» **About this exercise**: When the line with "Screen dimensions: 1568x758" comes up, set it down and every later line to the end of the data, exactly and without pictures.

── Source material

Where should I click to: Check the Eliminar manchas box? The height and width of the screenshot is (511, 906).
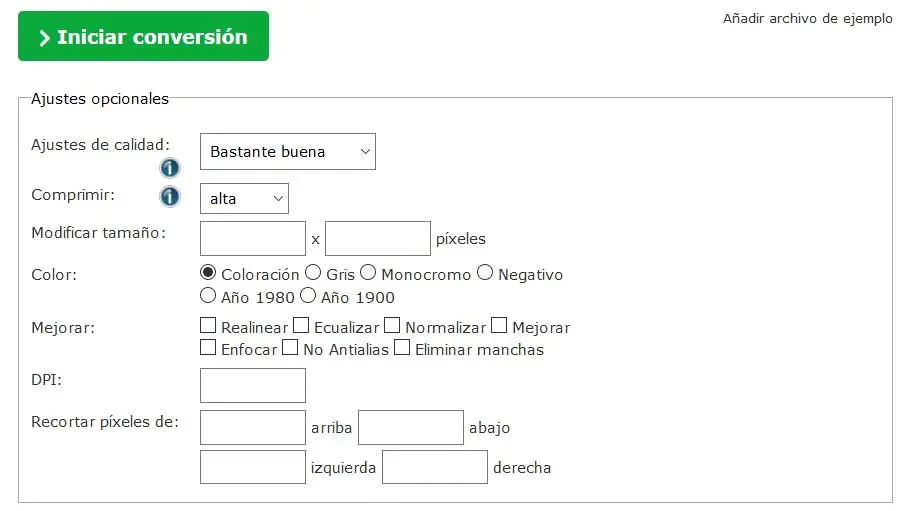point(402,348)
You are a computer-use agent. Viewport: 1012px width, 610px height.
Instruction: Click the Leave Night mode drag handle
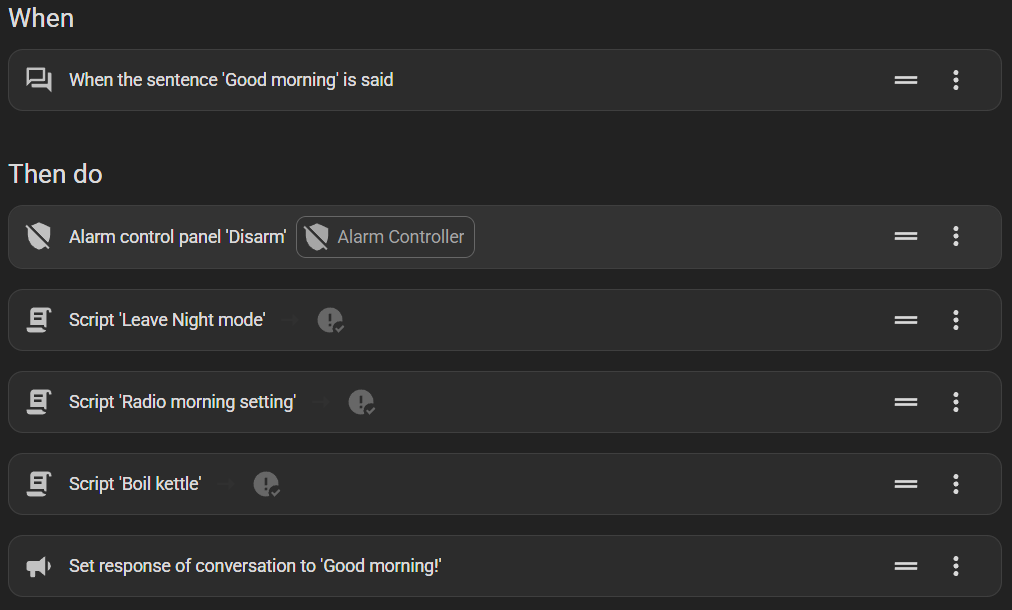click(906, 320)
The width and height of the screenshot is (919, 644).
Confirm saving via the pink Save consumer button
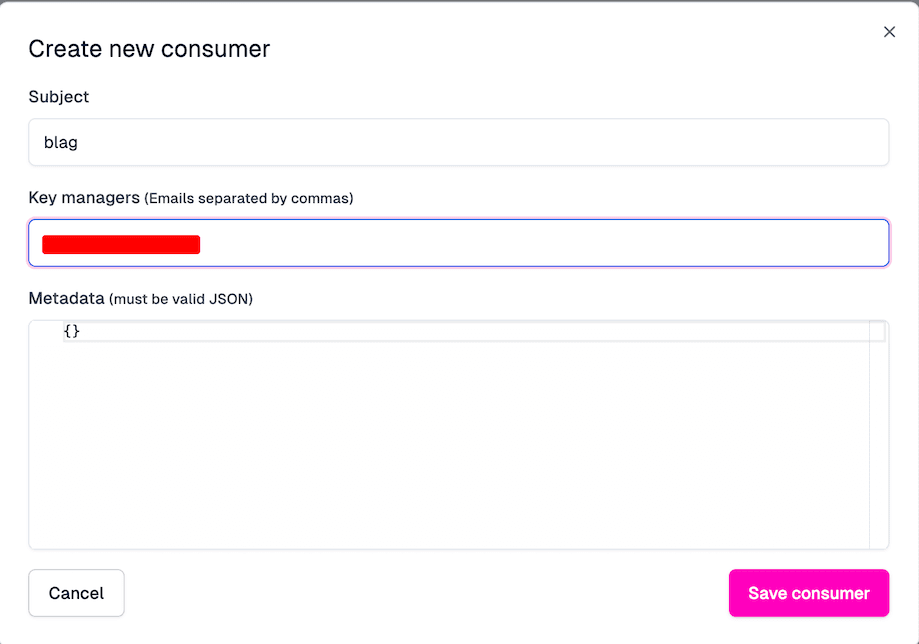point(808,593)

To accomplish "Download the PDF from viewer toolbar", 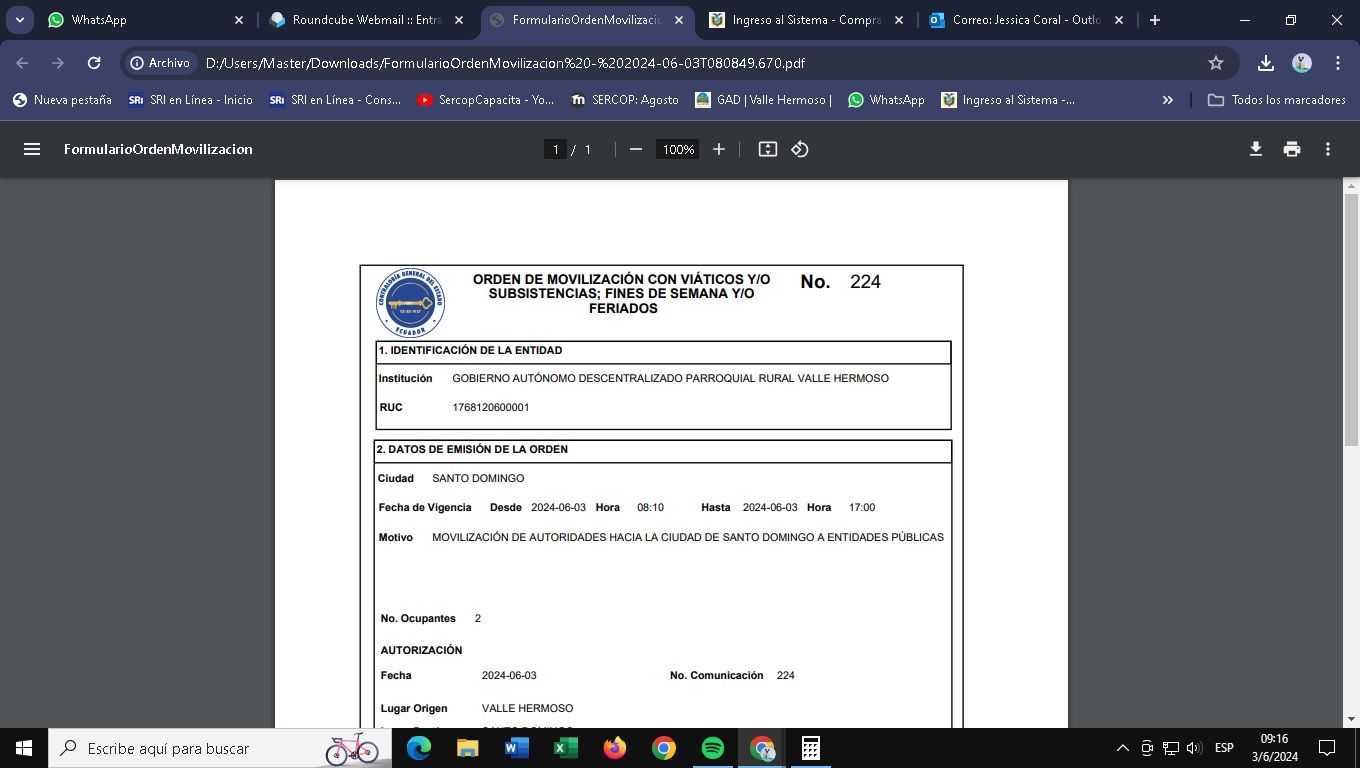I will [1256, 149].
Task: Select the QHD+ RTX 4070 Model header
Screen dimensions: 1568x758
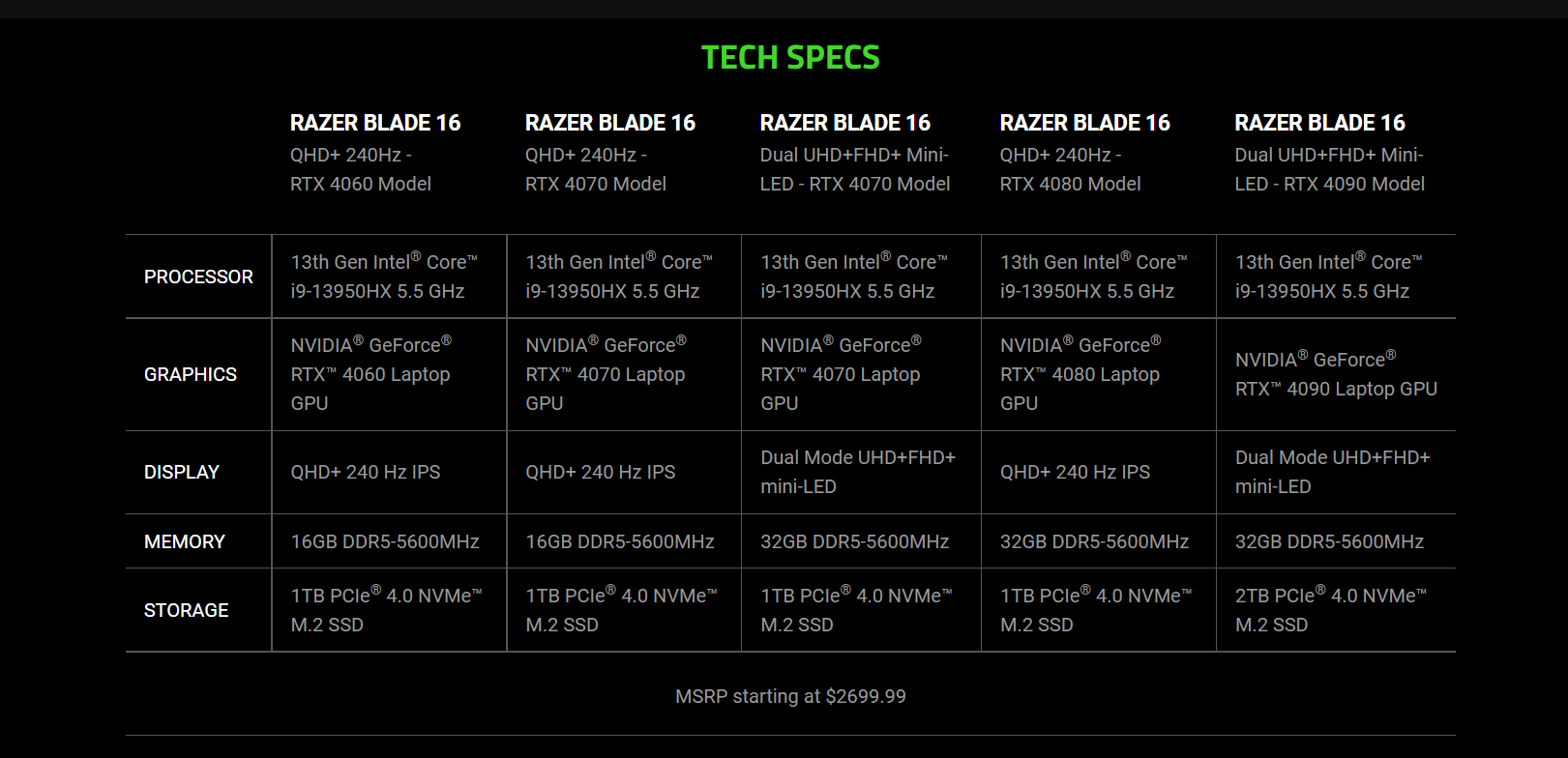Action: 610,153
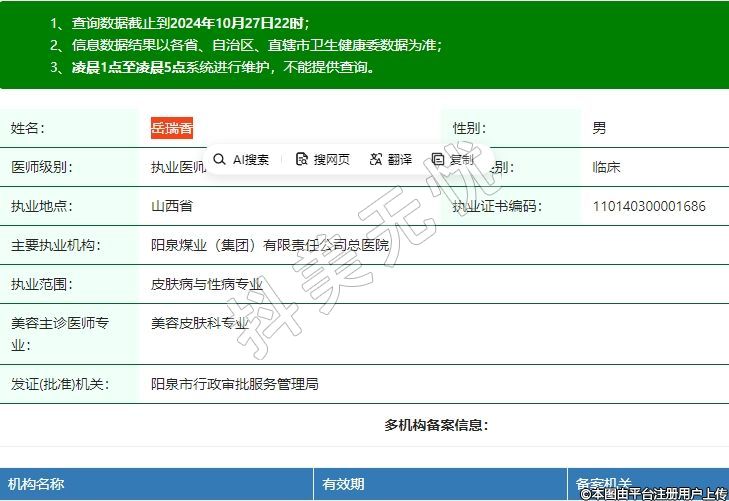This screenshot has width=729, height=501.
Task: Select the 机构名称 column header
Action: tap(37, 484)
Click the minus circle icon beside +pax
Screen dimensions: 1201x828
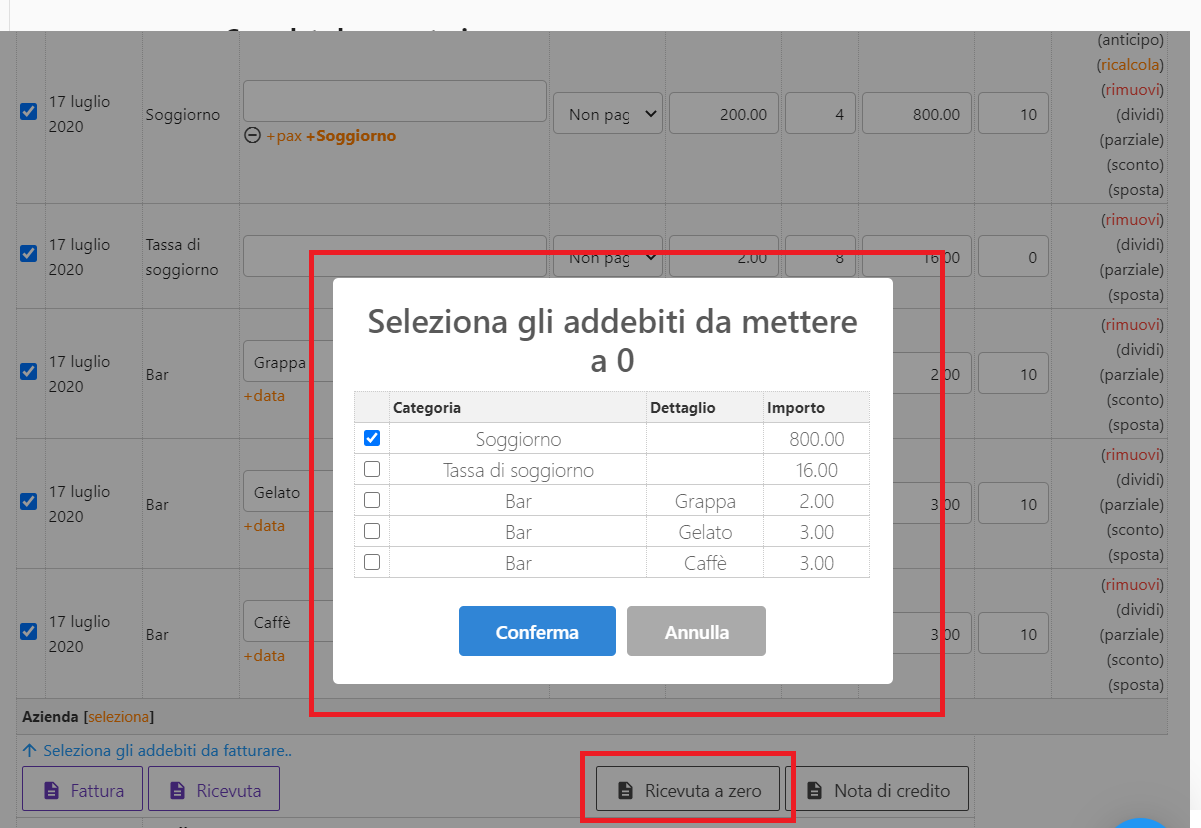click(252, 136)
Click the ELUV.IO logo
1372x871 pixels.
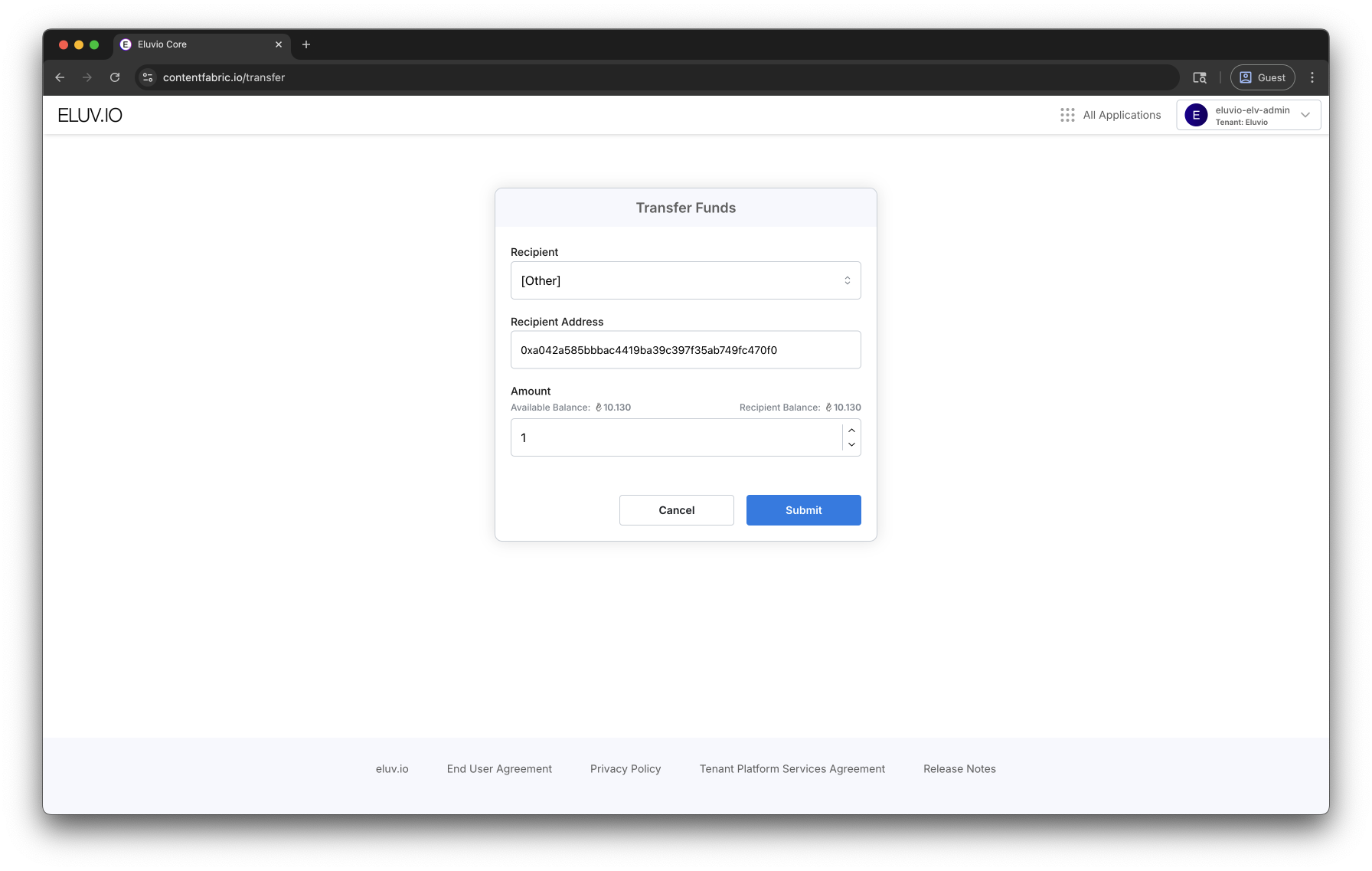(x=90, y=115)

────

» **Result**:
Screen dimensions: 1568x758
Action: 610,153
This screenshot has width=729, height=501.
Task: Select the 机构名称 column header
Action: tap(37, 484)
Click the minus circle icon beside +pax
Screen dimensions: 1201x828
click(252, 136)
Click the ELUV.IO logo
1372x871 pixels.
(x=90, y=115)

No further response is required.